Пушкинский музей сегодня медленно умирает именно потому, что эту идеологию она всем смогла довольно успешно внушить. На самом деле у него нет ни одной причины для смерти. Нет никакой «жизни после Антоновой», потому что нет никакого «после», это не настолько значительное обстоятельство. Понимаете, о чём я говорю? Музей шатает из угла в угол именно потому, что фигура Ирины Александровны из него никак не пропадёт. Сейчас открыли выставку Шагала, и её строители даже не скрывают, что это выставка, посвящённая Антоновой. И ради Бога, никто не запрещает. Но если зациклиться на этом мифе, музей так и продолжит постепенно умирать. Он неизбежно возродится потом, музей не может умереть навсегда. Но эту фазу нужно преодолеть.
Пушкинский музей — это Цветаев, Голенищев, Виппер. Лазарев, которого Антонова как раз и выперла из Пушкинского музея. Они определяли это пространство. Борис Робертович Виппер сформулировал московское искусствознание, каким мы его знаем. Чем оно отличается от питерского? У нас есть «Описание и анализ памятников» и «Введение в историческое изучение искусства». Виппер не придумал этот предмет, придумал его Винкельман, но Борис Робертович его сформулировал, даже начал писать учебник (к сожалению, так и не закончил, не успел написать «архитектуру»). Представление о том, что Антонова принадлежала закрытому искусствоведческому клубу — это миф. К таким, как Ирина Александровна, там относились, как к выскочкам. Это был запредельный уровень снобизма.
Лев Данилкин: Я со многими людьми говорил, но выскочкой Антонову никто не называл.
Елизавета Лихачёва: А при мне — называли. Мне об этом отношении рассказывали люди, которые были, так скажем, ровесниками Ирины Александровны Антоновой. Пушкинскому просто не очень везло с директорами. Когда меня назначили, у меня родилась идея в кабинете вместо дурацких живописных картинок повесить портреты всех директоров музея. Это же так логично: огромное квадратное помещение, эти дурацкие стены. Почему нет? И мне на это ответили: «Не всех надо вешать». А я эту идею срезала с кафедры: в университет заходишь, и там все заведующие, — включая Цветаева, кстати, — висят.

### Фрагмент данных
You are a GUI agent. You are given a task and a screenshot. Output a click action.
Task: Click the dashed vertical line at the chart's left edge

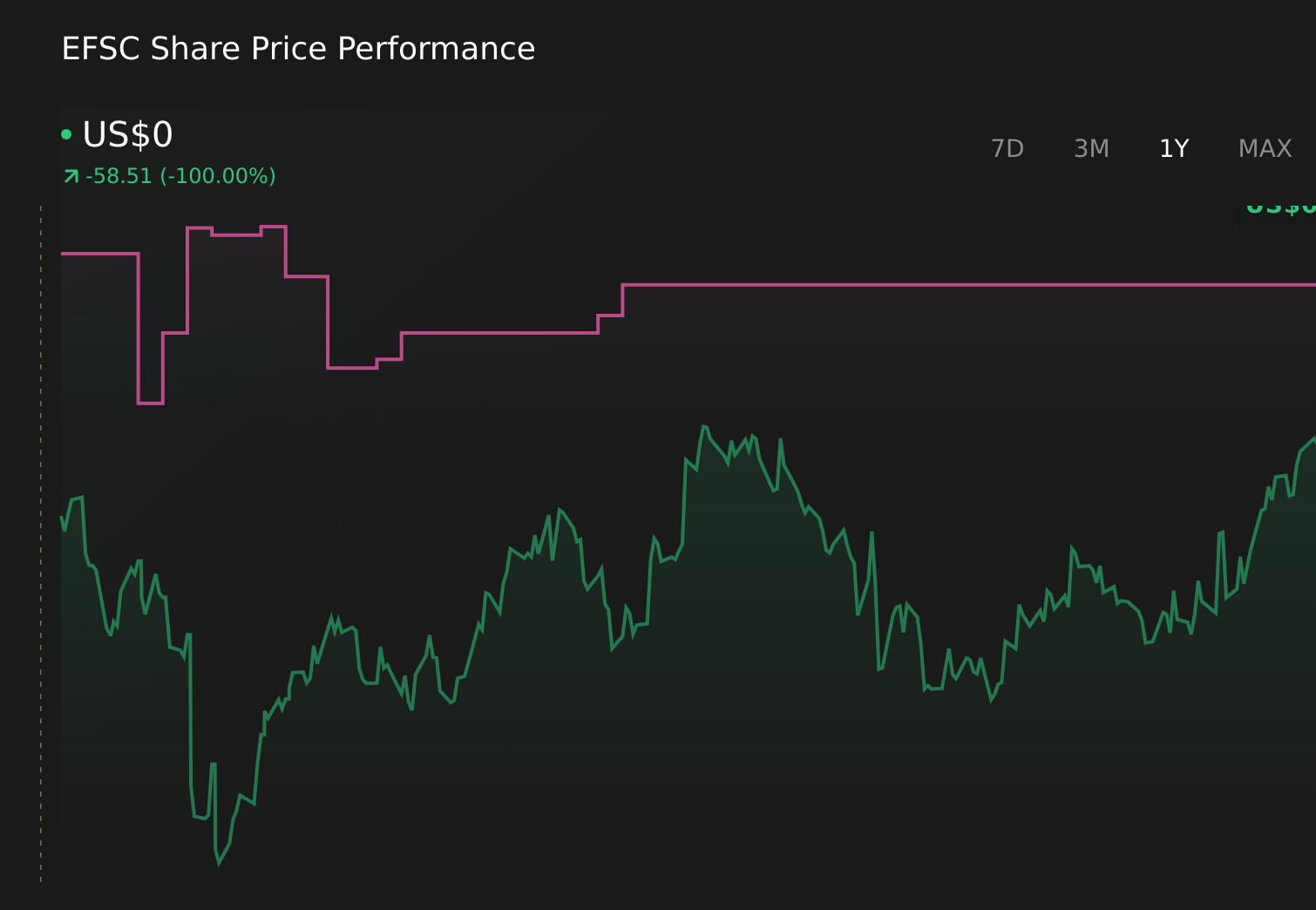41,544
==
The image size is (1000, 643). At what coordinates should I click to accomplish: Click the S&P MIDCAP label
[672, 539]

### Задания
(a) Выпишите из текста о Пушкинском музее фрагмент, начиная со слов «Пушкинский музей сегодня» и заканчивая словами «фазу нужно преодолеть.».
(b) Что, согласно тексту о Пушкинском музее, предлагалось повесить в кабинете вместо живописных картинок?
Этот материал для работы не понадобится.

### Итоговые ответы
(a)
Пушкинский музей сегодня медленно умирает именно потому, что эту идеологию она всем смогла довольно успешно внушить. На самом деле у него нет ни одной причины для смерти. Нет никакой «жизни после Антоновой», потому что нет никакого «после», это не настолько значительное обстоятельство. Понимаете, о чём я говорю? Музей шатает из угла в угол именно потому, что фигура Ирины Александровны из него никак не пропадёт. Сейчас открыли выставку Шагала, и её строители даже не скрывают, что это выставка, посвящённая Антоновой. И ради Бога, никто не запрещает. Но если зациклиться на этом мифе, музей так и продолжит постепенно умирать. Он неизбежно возродится потом, музей не может умереть навсегда. Но эту фазу нужно преодолеть.

(b) Портреты всех директоров музея.